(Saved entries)
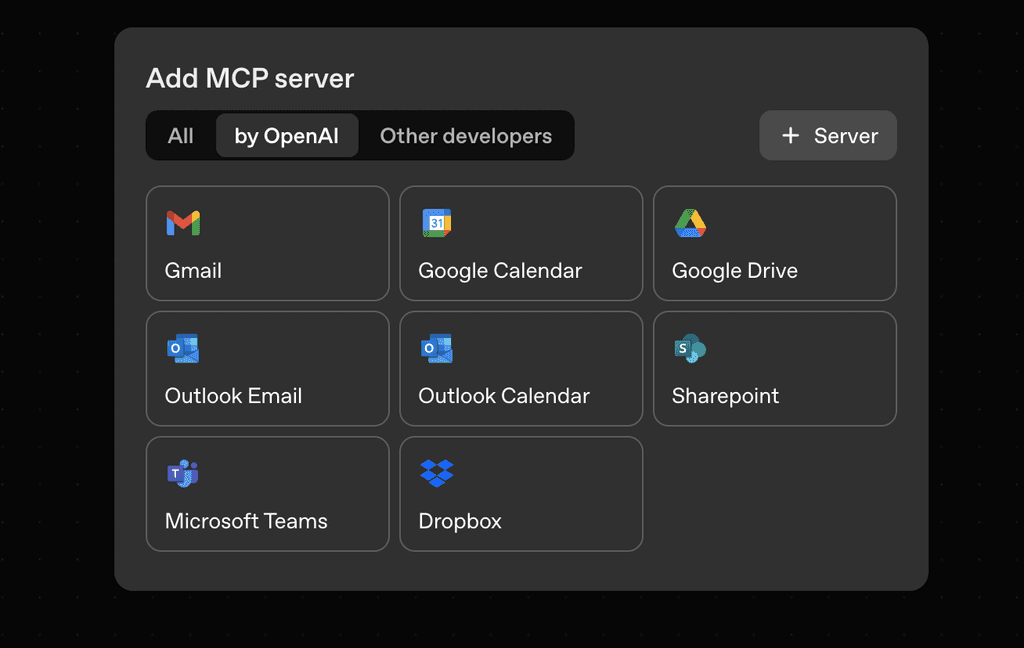Switch to the All tab
Screen dimensions: 1024x648
[181, 135]
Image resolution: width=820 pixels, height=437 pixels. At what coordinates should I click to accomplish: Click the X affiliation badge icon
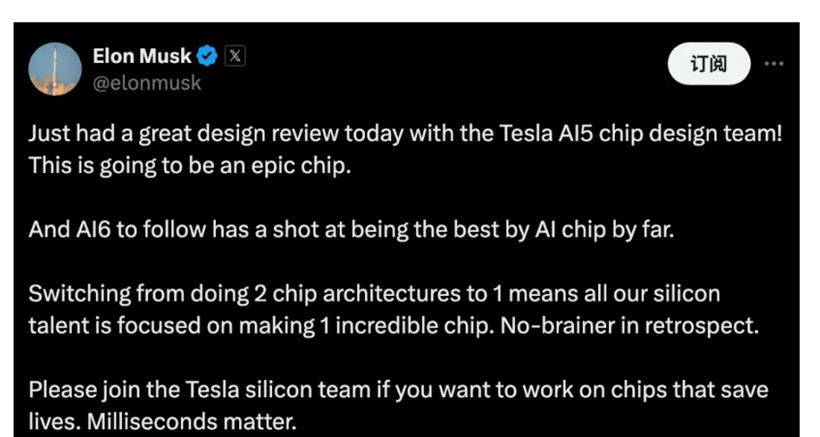point(235,56)
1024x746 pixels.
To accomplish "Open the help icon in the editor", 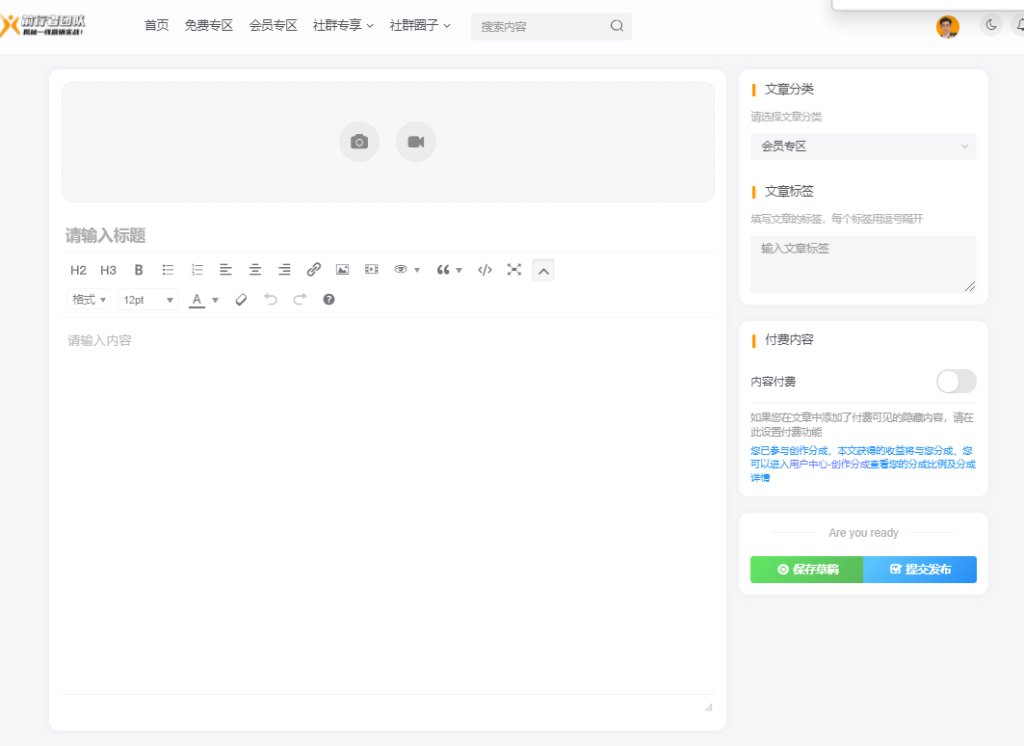I will (328, 299).
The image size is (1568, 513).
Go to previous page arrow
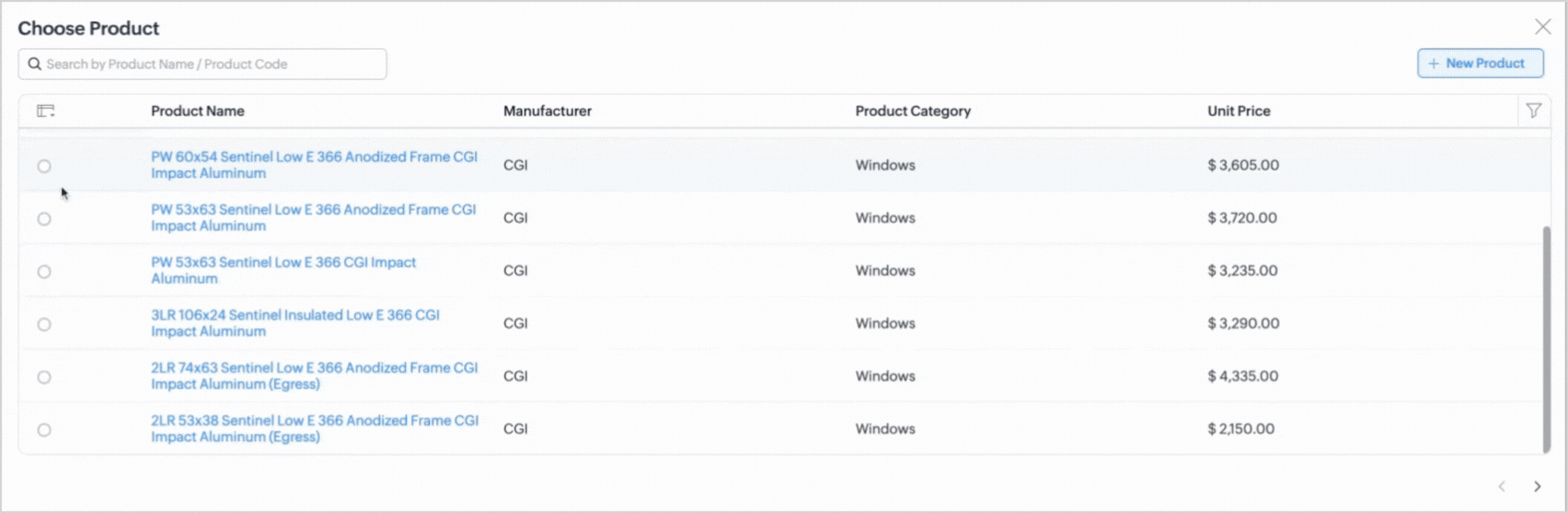(x=1502, y=486)
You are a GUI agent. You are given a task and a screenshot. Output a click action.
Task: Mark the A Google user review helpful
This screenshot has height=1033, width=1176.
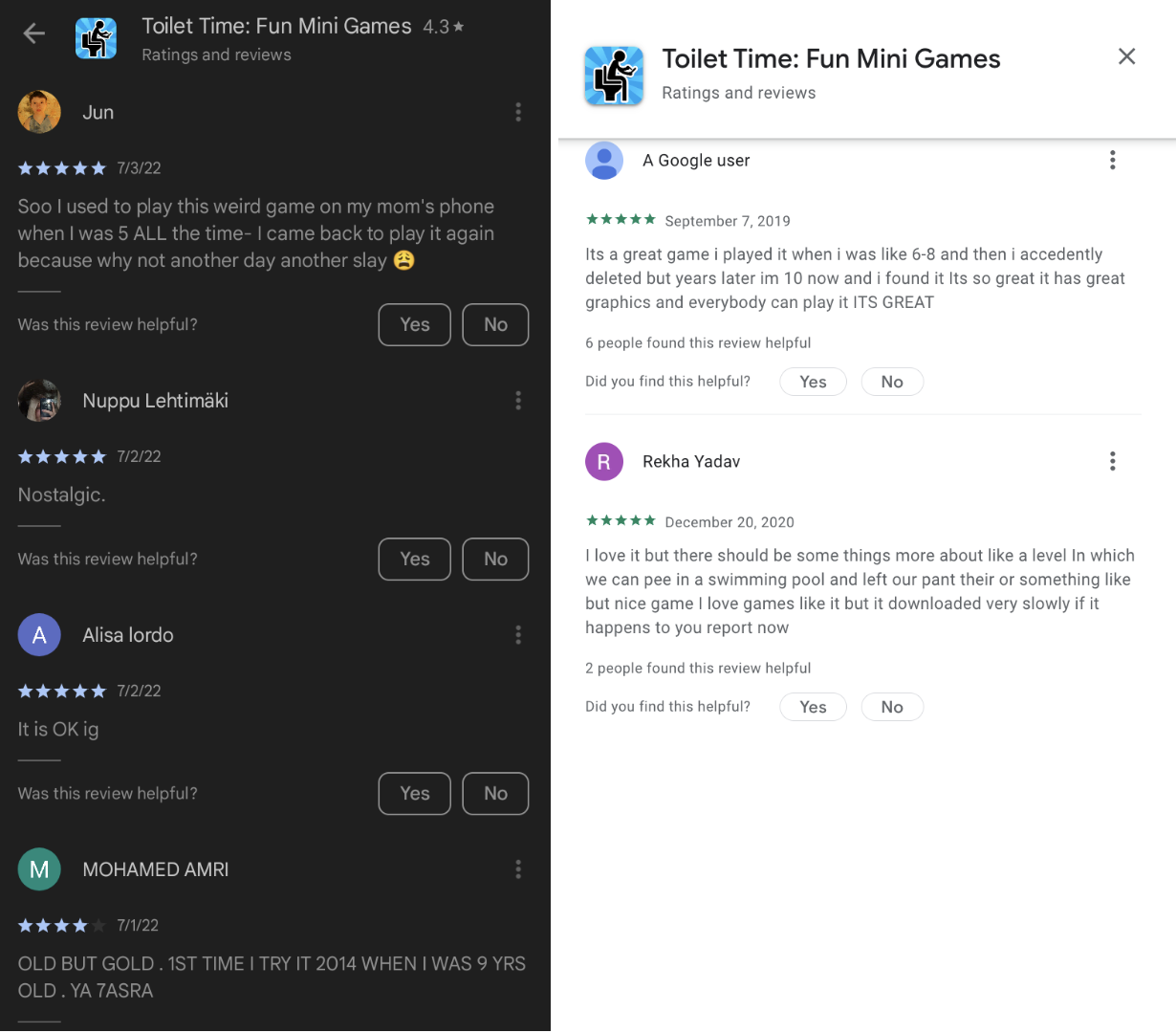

Work instructions
Among the lines above, find those holding "screenshot" and copy each one.

Result
You are a GUI agent. You are given a task and a screenshot. Output a click action.
This screenshot has height=1033, width=1176.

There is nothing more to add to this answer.